Ganz offenbar sind auch bei der Entstehung berühmter Brecht-Gedichte Mittler mit am Werk gewesen, ungenannte Übersetzer fremder Texte und entlegener Traditionen, die Entscheidendes dazu beigetragen haben. Der Befund gilt generell, denn bei genauerer Betrachtung zeigt sich, daß der gesamte Kanon der Moderne, mit dem wir gern das Eigene der Kultur abstecken, von fremden Elementen durchsetzt ist, die dessen vielfältige Verflechtungen mit anderem bezeugt. Alfred Döblin, Hermann Hesse, C. G. Jung, Klabund, Otto Kokoschka, Ernst Toller oder Hans Arp sind nur einige der prominenteren Laozi-Leser, die wie auch Brecht den Verheerungen der Welt- und Nachkriegszeit mit Rückgriff auf fernöstliche Philosophie begegneten. Ihre gemeinsame Quelle war "Das Buch des Alten vom Sinn und Leben", das 1911 im Eugen Diederichs Verlag Jena erschien und den chinesischen Klassiker erstmals einem breiten deutschen Publikum bekannt machte. Die Übertragung von Richard Wilhelm, einem Missionar in Kiautschou, entstand als empörte Reaktion auf die Militäraktion von 1900, den Rachefeldzug westlicher Großmächte unter Oberbefehl eines deutschen "Weltmarschalls" zur Niederschlagung des Boxer-Aufstands in China. So kreuzen sich in der Laozi-Rezeption die Erinnerung an einen blutigen Befriedungsfeldzug mit christlicher Versöhnungshoffnung, europäische Sinnsuche mit kolonialer Machtgebärde, und die genannten Texte sind, wie Walter Benjamin es später formulieren sollte, Dokumente der Kultur wie auch zugleich solche der Barbarei.
Durchkreuzungen und Doppelungen dieser Art bilden den Fokus eines regen Forschungsgebiets der Kulturwissenschaften, das sich in den letzten zwei Jahrzehnten unter dem Kennwort "Postcolonial Studies" formiert hat. Ganz wie im Szenario aus Brechts Ballade widmet es sich den Zwischengängern, Überläufern oder Emigranten, die den grenzüberschreitenden Verkehr von Traditionen und Kulturen betreiben, ebenso wie den Grenzposten, Autoritätsfiguren oder Subalternen, die über diesen Schmuggel wachen und ihn oft unbemerkt, doch wirkungsvoll manipulieren.
------
- **AUFGABENSTELLUNG**:
Prüfen Sie, ob die folgenden Aussagen mit dem Text zur Laozi-Rezeption übereinstimmen, und belegen Sie jedes Ja oder Nein mit einem wörtlichen Zitat der entscheidenden Textstelle.
1. „Das Buch des Alten vom Sinn und Leben" erschien 1911 im Eugen Diederichs Verlag Jena.
2. Richard Wilhelm war Missionar in Peking.
3. Das Forschungsgebiet „Postcolonial Studies" hat sich in den letzten fünfzig Jahren formiert.

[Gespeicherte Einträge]
------
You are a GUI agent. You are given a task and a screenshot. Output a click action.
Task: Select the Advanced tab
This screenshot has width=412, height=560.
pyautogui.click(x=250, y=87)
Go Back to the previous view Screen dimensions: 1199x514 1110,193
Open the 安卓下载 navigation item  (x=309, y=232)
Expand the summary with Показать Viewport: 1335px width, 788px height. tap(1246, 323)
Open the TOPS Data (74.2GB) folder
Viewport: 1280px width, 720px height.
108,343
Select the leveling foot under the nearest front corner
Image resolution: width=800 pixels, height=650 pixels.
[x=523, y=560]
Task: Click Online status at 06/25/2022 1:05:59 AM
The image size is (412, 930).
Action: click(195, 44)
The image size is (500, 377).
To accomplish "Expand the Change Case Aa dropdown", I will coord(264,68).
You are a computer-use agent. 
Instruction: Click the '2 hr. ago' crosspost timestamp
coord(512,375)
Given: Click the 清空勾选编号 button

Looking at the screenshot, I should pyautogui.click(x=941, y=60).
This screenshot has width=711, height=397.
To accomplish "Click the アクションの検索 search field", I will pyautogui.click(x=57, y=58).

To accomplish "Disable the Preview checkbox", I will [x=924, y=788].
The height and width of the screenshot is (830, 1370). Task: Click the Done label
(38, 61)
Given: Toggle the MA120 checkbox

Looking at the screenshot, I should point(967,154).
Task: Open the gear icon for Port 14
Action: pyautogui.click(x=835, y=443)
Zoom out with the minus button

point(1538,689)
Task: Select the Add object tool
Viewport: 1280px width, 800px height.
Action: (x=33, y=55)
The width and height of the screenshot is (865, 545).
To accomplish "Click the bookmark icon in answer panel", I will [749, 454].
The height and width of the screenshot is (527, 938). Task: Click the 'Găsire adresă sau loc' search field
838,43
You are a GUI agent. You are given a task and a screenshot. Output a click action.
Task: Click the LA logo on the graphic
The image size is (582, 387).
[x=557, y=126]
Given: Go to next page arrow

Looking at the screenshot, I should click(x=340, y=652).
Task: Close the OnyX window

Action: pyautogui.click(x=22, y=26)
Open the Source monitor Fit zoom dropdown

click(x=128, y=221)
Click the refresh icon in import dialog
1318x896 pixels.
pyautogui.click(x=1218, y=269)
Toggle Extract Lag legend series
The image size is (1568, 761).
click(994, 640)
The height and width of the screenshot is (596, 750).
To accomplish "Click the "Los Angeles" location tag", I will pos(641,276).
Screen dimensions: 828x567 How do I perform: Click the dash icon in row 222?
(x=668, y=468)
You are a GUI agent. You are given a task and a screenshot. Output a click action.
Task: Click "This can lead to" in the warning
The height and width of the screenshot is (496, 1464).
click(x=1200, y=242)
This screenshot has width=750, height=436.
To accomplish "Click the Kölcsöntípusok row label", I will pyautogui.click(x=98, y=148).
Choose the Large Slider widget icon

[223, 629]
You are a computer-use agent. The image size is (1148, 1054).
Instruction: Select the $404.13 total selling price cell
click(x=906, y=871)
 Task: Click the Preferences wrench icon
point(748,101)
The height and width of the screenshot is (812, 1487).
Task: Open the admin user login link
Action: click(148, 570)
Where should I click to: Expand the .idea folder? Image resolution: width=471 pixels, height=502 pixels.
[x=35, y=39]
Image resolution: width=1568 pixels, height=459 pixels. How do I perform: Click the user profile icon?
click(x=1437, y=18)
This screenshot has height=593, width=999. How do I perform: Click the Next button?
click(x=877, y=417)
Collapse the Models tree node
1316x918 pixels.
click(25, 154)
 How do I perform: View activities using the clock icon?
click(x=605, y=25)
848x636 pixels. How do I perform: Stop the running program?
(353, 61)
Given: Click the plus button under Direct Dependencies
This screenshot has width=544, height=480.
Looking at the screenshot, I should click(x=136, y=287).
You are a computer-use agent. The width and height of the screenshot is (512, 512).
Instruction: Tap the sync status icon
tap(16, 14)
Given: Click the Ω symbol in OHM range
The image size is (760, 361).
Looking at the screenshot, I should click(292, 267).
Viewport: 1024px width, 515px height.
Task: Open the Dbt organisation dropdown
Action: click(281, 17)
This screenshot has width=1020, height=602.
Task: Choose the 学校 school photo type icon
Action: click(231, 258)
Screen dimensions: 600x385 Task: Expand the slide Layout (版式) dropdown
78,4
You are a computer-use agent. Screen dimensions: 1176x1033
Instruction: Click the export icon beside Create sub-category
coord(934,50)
------
- **LÖSUNG**:
1. Ja – „das 1911 im Eugen Diederichs Verlag Jena erschien"
2. Nein – „einem Missionar in Kiautschou"
3. Nein – „das sich in den letzten zwei Jahrzehnten unter dem Kennwort "Postcolonial Studies" formiert hat"